- **Provided data**:
────────────────────
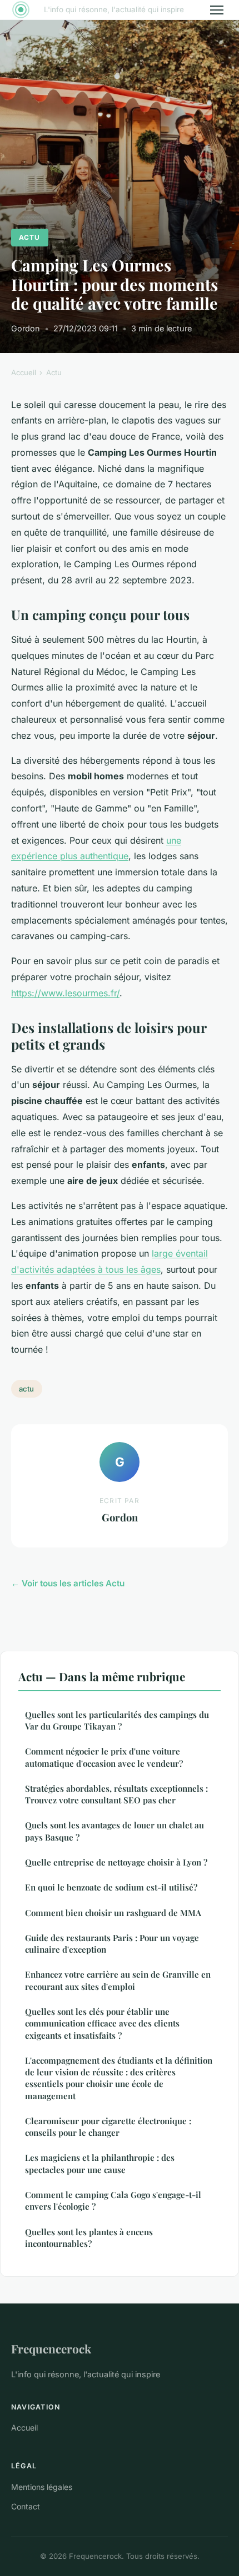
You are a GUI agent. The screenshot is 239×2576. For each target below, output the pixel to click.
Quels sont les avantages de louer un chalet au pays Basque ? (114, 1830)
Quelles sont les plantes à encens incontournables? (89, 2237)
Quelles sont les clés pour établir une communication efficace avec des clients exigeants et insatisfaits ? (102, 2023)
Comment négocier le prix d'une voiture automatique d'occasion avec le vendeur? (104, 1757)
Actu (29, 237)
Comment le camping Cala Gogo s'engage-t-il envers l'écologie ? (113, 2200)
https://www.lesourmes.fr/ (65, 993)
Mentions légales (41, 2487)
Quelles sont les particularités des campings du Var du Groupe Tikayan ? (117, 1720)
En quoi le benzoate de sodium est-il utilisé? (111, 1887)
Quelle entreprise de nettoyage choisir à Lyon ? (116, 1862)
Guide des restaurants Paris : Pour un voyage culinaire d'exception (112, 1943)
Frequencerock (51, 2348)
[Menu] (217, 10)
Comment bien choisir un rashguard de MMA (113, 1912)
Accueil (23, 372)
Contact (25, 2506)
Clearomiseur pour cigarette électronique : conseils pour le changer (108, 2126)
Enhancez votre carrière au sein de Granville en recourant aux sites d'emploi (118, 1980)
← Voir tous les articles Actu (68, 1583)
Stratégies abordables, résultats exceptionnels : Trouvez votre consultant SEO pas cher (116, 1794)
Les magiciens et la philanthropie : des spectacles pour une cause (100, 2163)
────────────────────
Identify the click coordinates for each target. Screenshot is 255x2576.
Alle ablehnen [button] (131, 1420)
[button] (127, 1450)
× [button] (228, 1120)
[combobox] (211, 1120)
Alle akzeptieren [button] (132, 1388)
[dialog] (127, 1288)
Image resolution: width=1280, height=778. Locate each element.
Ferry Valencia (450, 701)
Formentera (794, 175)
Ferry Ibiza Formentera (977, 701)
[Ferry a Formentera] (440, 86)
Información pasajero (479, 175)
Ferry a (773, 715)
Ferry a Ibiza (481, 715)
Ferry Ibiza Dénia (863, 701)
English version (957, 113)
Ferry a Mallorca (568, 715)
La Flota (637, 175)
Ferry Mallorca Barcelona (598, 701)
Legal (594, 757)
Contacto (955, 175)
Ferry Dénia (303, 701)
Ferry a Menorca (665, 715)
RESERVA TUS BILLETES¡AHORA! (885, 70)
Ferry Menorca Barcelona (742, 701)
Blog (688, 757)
────────────────────
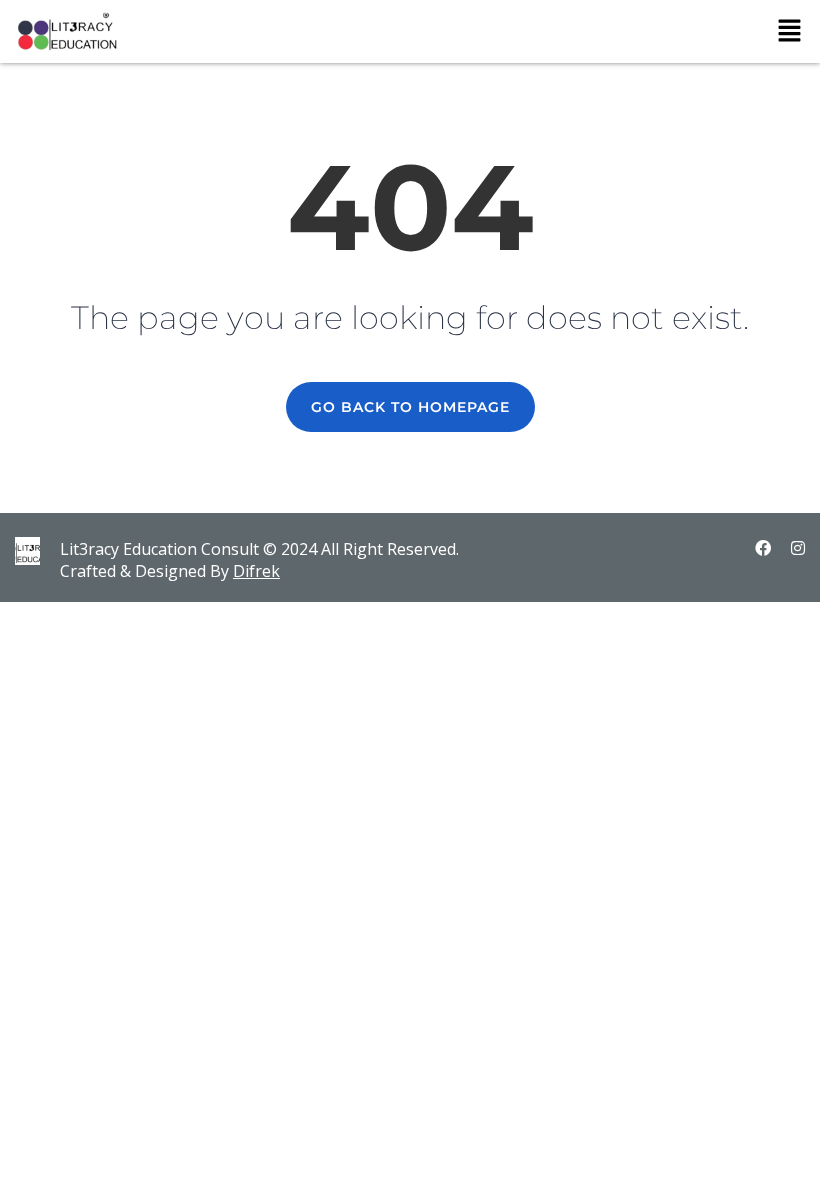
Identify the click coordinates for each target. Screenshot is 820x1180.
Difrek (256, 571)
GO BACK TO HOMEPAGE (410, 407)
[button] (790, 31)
────────────────────
- **Problem to work on**: Looking at each line of the material above, tally those that hold the string "Identify" and give only the total.

- **Reply to the task**: 2